What Came First: Thermodynamics or the Steam Engine?

Photo by Petar Milošević / CC BY-SA

There is a short answer and a long answer to this question. The short answer is simple: the steam engine predates thermodynamics. But the long answer is much more interesting when we consider the cultural and industrial variables at play during the birth of energy science.

Simply, the steam engine predates thermodynamics by over a century. In fact, its practical and industrial applications drove the development of what became thermodynamics in the mid-nineteenth century.

The implications of this point are worth unpacking. We are somewhat used to thinking about theoretical science as the driver of experimental and applied sciences. That is, we might be tempted to believe that scientists develop a theory and then apply it to produce new technologies. The history of science shows us that this is not always how science operates. In the case of thermodynamics, theoretical physics certainly did not steer the course of what became the science of energy physics. Industry did. This post provides a brief overview of the development of the British steam engine, and how the science of thermodynamics emerged from the problems produced by industrial shifts. Most importantly, though, I explain how these laws were not just discovered, but rather addressed specific worldviews, technological complications, and material questions tied to commerce, imperialism, and the ideal of progress. This is important to understand because such ideals set the tone for writing energy into scientific natural law, and for how, almost two hundred years later, we continue to imagine energy and its possibilities.

The Invention of the Steam Engine

The Victorian period was the age of steam power. It was the steam engine that released textile mills and other industry from water power’s geography-dependent architectures, driving populations to new, smoky factory cities. But this iconic steam imaginary owed nothing to thermodynamics at the outset. In fact, it was the other way around.

Historians trace modern mass politics and ways of living to industrial organizations of fossil fuel energy [1]. England burned coal as early as the thirteenth century, yet it wasn’t until what we call the “Industrial Revolution” (the mid-eighteenth century to the mid-nineteenth century) that humans transitioned to a coal-based energy system. Until then, steam engines consumed more fuel than they could extract from England’s water-filled coal mines; but after improved engines abetted mining and industrial iron production, England began to harness its network of waterways to cheaply transport coal. This self-reinforcing system of geography and industry is why, rather than superior technology or innovative ability, Britain’s development “diverged” from other parts of the world such as China, Japan, and India [2].

(Dataset lines)
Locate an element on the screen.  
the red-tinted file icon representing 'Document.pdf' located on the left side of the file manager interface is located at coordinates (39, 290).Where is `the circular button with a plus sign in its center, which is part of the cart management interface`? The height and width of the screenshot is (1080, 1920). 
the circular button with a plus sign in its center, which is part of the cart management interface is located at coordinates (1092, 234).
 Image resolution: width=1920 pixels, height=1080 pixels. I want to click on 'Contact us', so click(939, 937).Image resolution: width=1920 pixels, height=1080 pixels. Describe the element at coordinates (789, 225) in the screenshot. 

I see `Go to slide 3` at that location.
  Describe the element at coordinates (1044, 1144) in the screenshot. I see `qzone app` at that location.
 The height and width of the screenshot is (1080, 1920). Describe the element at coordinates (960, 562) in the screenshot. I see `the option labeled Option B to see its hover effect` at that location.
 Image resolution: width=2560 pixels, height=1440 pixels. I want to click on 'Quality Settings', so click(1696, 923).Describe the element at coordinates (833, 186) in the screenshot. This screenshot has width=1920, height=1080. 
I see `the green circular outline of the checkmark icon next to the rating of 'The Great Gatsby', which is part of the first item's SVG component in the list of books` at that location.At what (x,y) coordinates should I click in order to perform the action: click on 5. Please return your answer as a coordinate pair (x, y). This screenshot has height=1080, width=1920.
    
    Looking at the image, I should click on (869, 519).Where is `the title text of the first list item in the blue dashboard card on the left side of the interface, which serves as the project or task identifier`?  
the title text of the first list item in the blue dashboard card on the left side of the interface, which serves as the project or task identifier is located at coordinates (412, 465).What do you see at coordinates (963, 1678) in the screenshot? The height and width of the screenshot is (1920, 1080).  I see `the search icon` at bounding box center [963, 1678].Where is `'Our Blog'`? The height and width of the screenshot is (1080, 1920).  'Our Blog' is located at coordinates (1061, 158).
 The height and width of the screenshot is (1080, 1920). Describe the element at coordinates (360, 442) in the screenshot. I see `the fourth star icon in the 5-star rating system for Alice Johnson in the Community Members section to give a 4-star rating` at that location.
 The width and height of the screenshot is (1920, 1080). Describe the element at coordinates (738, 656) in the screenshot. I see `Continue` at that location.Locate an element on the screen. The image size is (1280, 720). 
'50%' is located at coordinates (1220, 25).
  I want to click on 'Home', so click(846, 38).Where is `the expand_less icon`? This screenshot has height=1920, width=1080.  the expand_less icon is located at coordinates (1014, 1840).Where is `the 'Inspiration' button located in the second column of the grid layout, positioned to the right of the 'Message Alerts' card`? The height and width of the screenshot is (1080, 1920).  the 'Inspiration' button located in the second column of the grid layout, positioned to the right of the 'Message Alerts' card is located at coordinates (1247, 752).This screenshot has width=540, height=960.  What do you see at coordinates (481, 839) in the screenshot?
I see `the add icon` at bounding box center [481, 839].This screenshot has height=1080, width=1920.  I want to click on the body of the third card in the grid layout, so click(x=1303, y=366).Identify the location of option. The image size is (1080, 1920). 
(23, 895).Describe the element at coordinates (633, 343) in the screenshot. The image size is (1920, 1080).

> **Task description**
In the text on thermodynamics and the steam engine, by how much does the steam engine predate thermodynamics?

> **Response below**
By over a century.